Buoyed by Cohen’s backing and by the addition of three other partners, Barry Emanuel, John Geelan, and Richard Tarlow, Rubenstein continued to persist and ultimately won the approvals he’d been seeking for the better part of a decade. “It was like a barn-raising in Amish country — that’s what The Independent called it. Everybody got together. There were so many helpful people on the way — people who loaned us money, Frank Hollenbeck, the architect, Dave Weaver at Walbridge [Surveyors], all the tradesmen. . . . Everyone rallied around me, hoping that I’d pay them someday.”
And, yes, the response from the community was “immediate and gratifying. People were grateful to have something to do in the winter. . . . We were voted club-of-the-year by the U.S.T.A. that first year. When I spoke last night, I said that one of the interesting things that first year was to look out on a rainy day in February and see someone from the Maidstone Club, a couple who’d just come out from the city, and a local tradesman, who had a truck with a black Lab in the back, playing tennis together. Without tennis, I realized, it was likely that those four would never have met.”

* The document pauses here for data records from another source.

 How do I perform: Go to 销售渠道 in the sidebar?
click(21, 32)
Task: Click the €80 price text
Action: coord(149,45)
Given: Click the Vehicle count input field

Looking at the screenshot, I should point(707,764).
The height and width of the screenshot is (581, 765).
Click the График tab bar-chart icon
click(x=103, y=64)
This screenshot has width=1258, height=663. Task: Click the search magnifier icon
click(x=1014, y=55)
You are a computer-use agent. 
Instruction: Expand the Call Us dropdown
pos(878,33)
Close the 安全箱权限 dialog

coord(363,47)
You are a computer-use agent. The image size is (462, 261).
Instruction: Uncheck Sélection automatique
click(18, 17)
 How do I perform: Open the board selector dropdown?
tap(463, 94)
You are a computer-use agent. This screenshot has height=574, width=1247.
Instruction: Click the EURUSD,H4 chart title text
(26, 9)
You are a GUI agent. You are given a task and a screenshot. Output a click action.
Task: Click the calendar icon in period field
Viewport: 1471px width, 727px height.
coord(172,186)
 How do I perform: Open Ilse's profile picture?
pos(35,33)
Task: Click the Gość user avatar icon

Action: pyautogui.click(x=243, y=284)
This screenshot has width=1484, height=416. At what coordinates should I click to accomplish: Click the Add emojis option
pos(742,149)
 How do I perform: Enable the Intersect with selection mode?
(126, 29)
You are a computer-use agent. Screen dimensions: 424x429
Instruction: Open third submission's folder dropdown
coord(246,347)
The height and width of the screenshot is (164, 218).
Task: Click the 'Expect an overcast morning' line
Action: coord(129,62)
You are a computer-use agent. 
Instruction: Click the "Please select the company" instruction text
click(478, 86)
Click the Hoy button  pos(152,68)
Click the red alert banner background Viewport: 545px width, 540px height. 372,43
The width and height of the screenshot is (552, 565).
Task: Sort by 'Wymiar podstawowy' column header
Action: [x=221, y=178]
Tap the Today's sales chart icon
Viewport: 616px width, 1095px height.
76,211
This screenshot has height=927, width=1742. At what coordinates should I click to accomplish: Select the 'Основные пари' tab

As of now, the club, which is busy year round, has 18 outdoor and six indoor Har-Tru tennis courts, two platform tennis/pickleball courts, three courts for padel, a glass walled-in sport that requires tennis and squash skills, mini golf — and bowling alleys and arcade games in the Clubhouse adjacent to the indoor courts that have for some years been housed in a steel building put up after a heavy snowfall one winter caused the bubble to collapse.
“We’re thinking of putting in three more padel courts,” Rubenstein said, when questioned as to possible additions, “and a fitness center, where you could work out with instructors. We’re also thinking of indoor simulated golf. . . . We’ve thought about a covered ice rink, but there aren’t enough people out here for year-round skating. What Buckskill does is perfect — it’s wonderful for the community,” he said of that club’s unroofed N.H.L.-size rink that overlies four tennis courts in the winter.
A very good tennis player himself, Rubenstein, who’s at the club seven days a week — and the Clubhouse on the nights it’s open — hasn’t time for it, preferring instead to watch his wife and his grandson, Mason, play. About a decade ago, he entered the club doubles tournament with Mel Frankel, but it was a brief appearance. “We won the first round, and then we both got injured and had to default in the second.”
It has been a good life, he said. His wife, who has stood by him all along, has played a huge part in the club’s success, and to know that their children, Matt, Brian, and Rebecca, as well as their Thorsen cousins, Tom and Kelsi, are EHIT employees is gratifying, as it was on June 28 to look out and see the 350 attendees, his tennis friends, talking with each other, “even people who don’t play with each other at the end of the day. That’s what it’s about — friendship. That really, you know, put a smile on my face. . . . And then to know that I’ve possibly had some positive influence on the lives of all the kids who’ve come through here over the years. Every now and then I’ll get an email or a phone call from one of them, saying I’ve helped them on their way in one way or another. To know that you’ve helped young people is the greatest gift to me.”